Supplied records below:

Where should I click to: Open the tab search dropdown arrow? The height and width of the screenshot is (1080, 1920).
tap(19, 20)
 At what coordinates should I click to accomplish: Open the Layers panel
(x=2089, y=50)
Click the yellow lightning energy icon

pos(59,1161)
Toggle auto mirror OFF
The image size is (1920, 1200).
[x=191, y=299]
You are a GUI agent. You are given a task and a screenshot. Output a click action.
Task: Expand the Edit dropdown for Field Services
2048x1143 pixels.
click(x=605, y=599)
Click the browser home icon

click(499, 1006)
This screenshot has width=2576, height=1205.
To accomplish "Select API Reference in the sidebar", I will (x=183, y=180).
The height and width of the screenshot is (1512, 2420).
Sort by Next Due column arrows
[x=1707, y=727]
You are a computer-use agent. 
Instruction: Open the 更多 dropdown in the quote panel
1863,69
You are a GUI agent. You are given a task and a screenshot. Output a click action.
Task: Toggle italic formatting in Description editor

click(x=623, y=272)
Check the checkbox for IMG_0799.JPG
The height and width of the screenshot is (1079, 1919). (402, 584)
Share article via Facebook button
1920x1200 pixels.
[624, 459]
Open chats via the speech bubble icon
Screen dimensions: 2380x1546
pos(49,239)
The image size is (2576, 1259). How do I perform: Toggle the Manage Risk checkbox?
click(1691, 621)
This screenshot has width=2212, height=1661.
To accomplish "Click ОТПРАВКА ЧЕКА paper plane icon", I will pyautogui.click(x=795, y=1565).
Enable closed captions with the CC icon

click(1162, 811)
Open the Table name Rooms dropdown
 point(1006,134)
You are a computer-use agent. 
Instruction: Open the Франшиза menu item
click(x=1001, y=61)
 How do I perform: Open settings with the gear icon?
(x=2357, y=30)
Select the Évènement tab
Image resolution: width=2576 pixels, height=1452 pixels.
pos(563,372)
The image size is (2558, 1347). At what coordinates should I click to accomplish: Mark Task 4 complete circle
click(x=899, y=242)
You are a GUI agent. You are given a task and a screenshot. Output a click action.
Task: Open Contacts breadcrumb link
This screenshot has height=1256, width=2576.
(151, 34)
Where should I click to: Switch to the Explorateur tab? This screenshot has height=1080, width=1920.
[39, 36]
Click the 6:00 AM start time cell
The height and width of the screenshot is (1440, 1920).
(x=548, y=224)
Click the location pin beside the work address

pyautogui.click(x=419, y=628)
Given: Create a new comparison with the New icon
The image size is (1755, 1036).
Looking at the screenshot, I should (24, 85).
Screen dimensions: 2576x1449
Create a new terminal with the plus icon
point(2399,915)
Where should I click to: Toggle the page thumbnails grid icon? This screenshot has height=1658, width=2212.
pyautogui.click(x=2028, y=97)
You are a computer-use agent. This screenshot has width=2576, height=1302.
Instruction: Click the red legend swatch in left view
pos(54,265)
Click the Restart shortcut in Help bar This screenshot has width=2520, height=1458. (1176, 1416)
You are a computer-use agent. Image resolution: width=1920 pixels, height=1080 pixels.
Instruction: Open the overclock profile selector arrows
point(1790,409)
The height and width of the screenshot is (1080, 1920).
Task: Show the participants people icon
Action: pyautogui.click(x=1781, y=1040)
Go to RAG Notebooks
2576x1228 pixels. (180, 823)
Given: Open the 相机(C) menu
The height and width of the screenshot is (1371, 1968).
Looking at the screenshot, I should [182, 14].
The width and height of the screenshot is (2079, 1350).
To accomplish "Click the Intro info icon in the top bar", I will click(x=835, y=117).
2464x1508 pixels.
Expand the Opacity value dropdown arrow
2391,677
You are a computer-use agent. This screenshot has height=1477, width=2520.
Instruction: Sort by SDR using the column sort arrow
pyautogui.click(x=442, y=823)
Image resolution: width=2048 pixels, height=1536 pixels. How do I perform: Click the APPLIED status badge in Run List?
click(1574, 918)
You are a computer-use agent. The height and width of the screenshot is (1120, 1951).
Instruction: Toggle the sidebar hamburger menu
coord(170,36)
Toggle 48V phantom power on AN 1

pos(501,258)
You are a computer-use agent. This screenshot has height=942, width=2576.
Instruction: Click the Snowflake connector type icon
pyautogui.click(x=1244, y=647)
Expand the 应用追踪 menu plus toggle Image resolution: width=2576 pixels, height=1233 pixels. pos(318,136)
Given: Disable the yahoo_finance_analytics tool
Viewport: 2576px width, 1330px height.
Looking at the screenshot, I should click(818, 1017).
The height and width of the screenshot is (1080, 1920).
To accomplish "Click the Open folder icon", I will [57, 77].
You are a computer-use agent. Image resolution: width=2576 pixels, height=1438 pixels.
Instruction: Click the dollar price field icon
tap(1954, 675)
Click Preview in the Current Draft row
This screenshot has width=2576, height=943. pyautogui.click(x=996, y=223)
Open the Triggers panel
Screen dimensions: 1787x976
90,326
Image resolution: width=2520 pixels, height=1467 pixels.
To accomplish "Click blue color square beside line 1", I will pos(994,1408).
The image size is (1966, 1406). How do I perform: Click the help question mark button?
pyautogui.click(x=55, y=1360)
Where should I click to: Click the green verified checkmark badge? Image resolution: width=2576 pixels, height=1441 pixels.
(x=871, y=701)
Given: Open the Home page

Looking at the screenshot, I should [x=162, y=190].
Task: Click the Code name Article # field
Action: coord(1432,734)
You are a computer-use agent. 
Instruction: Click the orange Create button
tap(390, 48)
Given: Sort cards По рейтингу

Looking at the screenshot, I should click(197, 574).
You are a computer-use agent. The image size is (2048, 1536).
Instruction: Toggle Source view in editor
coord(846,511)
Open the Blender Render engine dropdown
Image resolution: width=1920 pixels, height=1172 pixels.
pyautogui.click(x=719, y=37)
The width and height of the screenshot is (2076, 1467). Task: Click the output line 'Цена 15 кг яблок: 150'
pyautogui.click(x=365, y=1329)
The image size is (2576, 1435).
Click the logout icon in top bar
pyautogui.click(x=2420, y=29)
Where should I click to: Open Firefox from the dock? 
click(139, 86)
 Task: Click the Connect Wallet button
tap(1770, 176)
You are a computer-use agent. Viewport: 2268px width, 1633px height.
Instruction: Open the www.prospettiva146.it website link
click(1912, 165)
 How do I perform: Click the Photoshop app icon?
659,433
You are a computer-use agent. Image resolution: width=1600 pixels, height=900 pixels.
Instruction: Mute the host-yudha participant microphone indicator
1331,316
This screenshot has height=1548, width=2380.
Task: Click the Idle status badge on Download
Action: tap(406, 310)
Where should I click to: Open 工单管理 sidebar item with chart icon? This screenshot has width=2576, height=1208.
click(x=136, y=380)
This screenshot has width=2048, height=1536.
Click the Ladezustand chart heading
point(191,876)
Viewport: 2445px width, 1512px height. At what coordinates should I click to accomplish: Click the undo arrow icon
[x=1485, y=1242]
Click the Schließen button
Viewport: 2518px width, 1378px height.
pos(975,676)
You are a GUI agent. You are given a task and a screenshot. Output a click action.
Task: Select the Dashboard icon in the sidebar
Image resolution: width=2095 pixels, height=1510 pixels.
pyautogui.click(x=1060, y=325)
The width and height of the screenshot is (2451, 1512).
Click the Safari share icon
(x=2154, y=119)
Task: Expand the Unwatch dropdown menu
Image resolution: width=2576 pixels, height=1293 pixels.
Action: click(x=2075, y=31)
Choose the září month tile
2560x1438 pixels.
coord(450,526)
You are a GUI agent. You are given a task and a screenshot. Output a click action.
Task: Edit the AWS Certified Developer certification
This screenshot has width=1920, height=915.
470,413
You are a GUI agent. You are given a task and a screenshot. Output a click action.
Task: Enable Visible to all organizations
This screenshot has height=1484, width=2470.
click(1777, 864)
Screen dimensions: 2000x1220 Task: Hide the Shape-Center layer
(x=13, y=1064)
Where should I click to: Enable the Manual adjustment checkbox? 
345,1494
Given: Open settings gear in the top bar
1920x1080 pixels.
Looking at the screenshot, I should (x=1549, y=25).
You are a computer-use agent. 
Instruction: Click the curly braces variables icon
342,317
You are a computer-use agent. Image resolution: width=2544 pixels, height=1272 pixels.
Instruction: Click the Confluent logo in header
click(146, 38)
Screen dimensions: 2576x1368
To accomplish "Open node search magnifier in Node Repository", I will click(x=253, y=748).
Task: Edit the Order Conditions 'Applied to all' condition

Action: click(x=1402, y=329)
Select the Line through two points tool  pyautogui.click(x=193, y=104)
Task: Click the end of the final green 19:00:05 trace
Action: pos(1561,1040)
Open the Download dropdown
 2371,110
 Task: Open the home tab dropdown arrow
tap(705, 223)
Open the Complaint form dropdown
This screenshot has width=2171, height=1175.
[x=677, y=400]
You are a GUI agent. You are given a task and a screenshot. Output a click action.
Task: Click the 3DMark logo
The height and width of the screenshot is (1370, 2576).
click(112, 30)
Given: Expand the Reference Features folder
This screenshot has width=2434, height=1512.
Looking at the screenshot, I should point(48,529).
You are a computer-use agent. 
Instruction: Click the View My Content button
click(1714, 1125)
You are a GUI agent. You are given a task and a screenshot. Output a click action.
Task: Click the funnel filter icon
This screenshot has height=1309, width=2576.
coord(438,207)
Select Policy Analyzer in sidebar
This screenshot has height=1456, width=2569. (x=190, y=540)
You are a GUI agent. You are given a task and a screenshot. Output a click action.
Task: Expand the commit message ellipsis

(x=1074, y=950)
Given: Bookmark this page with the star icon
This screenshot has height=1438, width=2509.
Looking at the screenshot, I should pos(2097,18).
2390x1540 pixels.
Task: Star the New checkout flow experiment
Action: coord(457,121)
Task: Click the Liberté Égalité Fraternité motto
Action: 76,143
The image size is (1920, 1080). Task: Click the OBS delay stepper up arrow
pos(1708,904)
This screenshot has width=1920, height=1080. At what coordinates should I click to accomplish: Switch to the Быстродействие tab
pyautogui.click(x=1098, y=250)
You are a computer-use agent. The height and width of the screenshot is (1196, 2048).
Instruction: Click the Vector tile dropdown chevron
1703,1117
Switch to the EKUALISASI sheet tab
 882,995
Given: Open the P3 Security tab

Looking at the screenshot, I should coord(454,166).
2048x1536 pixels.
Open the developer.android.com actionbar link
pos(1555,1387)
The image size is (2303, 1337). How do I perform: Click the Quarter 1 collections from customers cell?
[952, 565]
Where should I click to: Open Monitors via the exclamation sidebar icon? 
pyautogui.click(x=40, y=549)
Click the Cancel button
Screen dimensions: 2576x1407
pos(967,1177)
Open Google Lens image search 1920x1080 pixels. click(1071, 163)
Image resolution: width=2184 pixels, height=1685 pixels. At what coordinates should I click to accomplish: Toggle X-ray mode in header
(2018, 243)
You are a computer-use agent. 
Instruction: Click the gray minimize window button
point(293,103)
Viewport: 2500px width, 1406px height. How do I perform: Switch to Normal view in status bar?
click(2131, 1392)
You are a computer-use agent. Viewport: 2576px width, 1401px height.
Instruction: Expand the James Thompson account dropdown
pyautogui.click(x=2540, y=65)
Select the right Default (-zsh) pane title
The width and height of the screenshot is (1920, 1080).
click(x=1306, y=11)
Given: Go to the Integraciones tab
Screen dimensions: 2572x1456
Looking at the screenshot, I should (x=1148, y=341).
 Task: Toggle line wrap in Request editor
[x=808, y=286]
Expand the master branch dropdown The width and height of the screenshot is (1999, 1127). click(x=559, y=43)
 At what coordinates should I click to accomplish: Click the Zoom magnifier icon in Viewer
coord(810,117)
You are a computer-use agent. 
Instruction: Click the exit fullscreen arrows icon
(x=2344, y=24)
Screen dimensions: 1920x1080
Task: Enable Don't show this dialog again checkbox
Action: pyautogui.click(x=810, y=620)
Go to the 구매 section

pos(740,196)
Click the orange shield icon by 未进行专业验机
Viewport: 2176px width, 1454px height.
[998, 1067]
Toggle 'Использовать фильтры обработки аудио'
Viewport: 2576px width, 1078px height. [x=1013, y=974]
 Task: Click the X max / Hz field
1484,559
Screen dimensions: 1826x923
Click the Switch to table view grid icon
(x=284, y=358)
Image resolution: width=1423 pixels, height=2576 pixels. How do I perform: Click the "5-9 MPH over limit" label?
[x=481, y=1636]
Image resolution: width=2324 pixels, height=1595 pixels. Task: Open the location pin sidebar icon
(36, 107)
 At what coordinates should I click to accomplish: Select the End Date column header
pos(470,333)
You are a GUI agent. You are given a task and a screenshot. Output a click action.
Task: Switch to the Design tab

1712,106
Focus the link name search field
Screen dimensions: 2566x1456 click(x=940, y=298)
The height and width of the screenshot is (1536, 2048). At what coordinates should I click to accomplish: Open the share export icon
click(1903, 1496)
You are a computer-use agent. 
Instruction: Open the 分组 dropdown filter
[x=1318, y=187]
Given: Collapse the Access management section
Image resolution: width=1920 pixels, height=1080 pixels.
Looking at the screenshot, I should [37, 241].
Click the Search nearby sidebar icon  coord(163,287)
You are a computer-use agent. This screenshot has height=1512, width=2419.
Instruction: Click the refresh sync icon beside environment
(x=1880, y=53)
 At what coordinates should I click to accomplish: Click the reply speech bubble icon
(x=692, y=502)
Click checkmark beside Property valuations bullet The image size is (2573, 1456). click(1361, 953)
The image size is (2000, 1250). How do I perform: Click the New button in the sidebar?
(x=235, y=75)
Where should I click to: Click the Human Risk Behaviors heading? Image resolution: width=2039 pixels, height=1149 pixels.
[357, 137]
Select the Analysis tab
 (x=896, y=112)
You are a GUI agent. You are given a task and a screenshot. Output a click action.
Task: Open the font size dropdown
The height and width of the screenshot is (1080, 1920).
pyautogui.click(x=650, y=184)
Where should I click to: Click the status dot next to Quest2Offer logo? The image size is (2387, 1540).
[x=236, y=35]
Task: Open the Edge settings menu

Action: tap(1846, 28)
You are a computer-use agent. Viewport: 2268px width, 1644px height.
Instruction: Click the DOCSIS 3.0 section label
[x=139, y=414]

End of Supplied records.

**Task prompt:** Your answer should consist of all lines in the listing above that contain "folder".

**Solution for this task:**
To accomplish "Click the Open folder icon", I will [57, 77].
Given: Expand the Reference Features folder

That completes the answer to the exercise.